Port-au-Prince, le 2 juillet 2026 L’ancien élu de la circonscription de Delmas/Tabarre, Arnel Bélizaire, a recouvré la liberté ce mercredi, à l’issue de son interrogatoire devant le magistrat instructeur Loubens Élysée. Une décision de non-lieu à maintien en détention a été prise par le juge, qui a ordonné sa libération immédiate au terme de l’audition menée au palais de justice.
Cette issue judiciaire met un terme provisoire à une détention entamée au mois de mars dernier. À l’époque, l’ancien parlementaire avait été interpellé par les autorités dans le cadre d’une enquête particulièrement sensible pour le climat politique du pays. Les charges retenues contre lui étaient alors d’une gravité exceptionnelle : financement présumé d’activités terroristes et participation à un complot visant à compromettre la sûreté intérieure de l’État.
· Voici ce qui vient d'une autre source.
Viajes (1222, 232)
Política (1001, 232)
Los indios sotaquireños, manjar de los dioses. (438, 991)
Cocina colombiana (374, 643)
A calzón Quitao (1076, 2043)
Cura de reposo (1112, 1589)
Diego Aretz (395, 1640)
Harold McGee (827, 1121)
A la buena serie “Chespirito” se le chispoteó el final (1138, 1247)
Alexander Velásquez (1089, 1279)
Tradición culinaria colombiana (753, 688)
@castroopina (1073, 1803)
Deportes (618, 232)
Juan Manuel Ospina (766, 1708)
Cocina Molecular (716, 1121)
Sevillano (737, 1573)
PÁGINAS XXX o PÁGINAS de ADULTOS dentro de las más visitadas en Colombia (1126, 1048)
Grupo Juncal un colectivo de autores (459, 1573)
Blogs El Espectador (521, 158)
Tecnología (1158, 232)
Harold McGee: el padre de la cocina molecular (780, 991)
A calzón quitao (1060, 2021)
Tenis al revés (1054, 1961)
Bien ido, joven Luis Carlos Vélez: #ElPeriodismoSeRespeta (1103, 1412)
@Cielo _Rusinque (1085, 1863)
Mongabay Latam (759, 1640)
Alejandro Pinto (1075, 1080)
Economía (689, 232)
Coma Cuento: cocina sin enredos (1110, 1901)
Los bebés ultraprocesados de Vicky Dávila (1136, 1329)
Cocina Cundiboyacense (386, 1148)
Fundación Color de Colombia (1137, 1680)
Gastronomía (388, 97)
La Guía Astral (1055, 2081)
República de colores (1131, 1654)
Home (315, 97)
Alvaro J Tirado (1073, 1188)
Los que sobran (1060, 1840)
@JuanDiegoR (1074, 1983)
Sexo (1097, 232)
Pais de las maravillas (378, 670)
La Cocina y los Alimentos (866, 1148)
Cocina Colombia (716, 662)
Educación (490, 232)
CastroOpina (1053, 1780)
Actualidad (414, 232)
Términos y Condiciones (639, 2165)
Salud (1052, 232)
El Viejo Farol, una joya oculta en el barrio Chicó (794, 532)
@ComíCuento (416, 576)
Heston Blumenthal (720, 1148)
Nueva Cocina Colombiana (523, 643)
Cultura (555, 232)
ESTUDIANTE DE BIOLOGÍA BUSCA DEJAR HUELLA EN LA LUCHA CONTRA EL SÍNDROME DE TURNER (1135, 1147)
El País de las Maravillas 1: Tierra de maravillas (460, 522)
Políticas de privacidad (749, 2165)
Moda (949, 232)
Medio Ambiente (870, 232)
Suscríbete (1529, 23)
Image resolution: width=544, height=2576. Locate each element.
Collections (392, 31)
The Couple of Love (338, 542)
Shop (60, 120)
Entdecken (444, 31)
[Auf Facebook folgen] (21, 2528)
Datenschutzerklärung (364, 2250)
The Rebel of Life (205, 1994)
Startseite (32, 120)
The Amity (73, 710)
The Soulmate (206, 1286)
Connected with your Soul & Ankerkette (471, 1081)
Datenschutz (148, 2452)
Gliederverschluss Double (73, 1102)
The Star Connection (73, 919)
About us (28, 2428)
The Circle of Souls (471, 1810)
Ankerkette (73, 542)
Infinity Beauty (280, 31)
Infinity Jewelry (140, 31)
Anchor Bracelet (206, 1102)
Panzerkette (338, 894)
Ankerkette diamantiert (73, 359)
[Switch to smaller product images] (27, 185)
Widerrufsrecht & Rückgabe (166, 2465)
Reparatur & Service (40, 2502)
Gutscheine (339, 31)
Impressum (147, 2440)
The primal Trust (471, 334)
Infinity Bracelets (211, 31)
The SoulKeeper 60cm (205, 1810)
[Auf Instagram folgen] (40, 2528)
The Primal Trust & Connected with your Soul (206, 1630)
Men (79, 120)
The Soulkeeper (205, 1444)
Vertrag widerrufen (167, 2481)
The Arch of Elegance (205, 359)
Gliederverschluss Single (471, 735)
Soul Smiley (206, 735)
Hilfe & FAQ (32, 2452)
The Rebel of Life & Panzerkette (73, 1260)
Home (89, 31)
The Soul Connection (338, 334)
Durant plusieurs semaines, son incarcération avait suscité de vives réactions dans la sphère politique locale, certains dénonçant une instrumentalisation de la justice, d’autres saluant une fermeté nécessaire face aux menaces sécuritaires. L’instruction menée par le juge Élysée, connue pour sa rigueur, semble avoir conduit à un réexamen des éléments à charge.
Selon des sources proches du dossier, l’audition de ce mercredi aurait permis à l’ex-député de fournir des explications jugées suffisamment cohérentes pour écarter, à ce stade, les soupçons les plus lourds. Toutefois, cette libération n’équivaut pas à un classement définitif de l’affaire. Elle signifie que le magistrat instructeur n’a pas retenu les motifs de détention provisoire, mais l’enquête pourrait se poursuivre sous d’autres formes, notamment par des confrontations ou des expertises complémentaires.
Me Bélizaire, qui a toujours clamé son innocence, quitte donc la prison sans condition particulière, bien que son statut demeure celui d’un mis en examen dans une procédure en cours. Ses avocats ont salué une décision « conforme au droit et à l’équité », tandis que le parquet, qui dispose encore d’un délai pour faire appel, n’a pas encore officiellement réagi.
Cette affaire, lourde de sous-entendus politiques, continue de diviser l’opinion publique dans un climat déjà marqué par une insécurité chronique et des tensions institutionnelles. La libération de l’ancien député de Delmas/Tabarre intervient à un moment où les autorités judiciaires multiplient les signaux d’une volonté d’apaisement, sans pour autant renoncer à la lutte contre les réseaux criminels.
Reste à savoir si cette décision contribuera à désamorcer les crispations ou si elle ravivera, au contraire, les polémiques sur l’indépendance de la justice en Haïti. En attendant, Arnel Bélizaire regagne son domicile, libre mais toujours sous le coup d’une information judiciaire qui n’a peut-être pas livré tous ses secrets.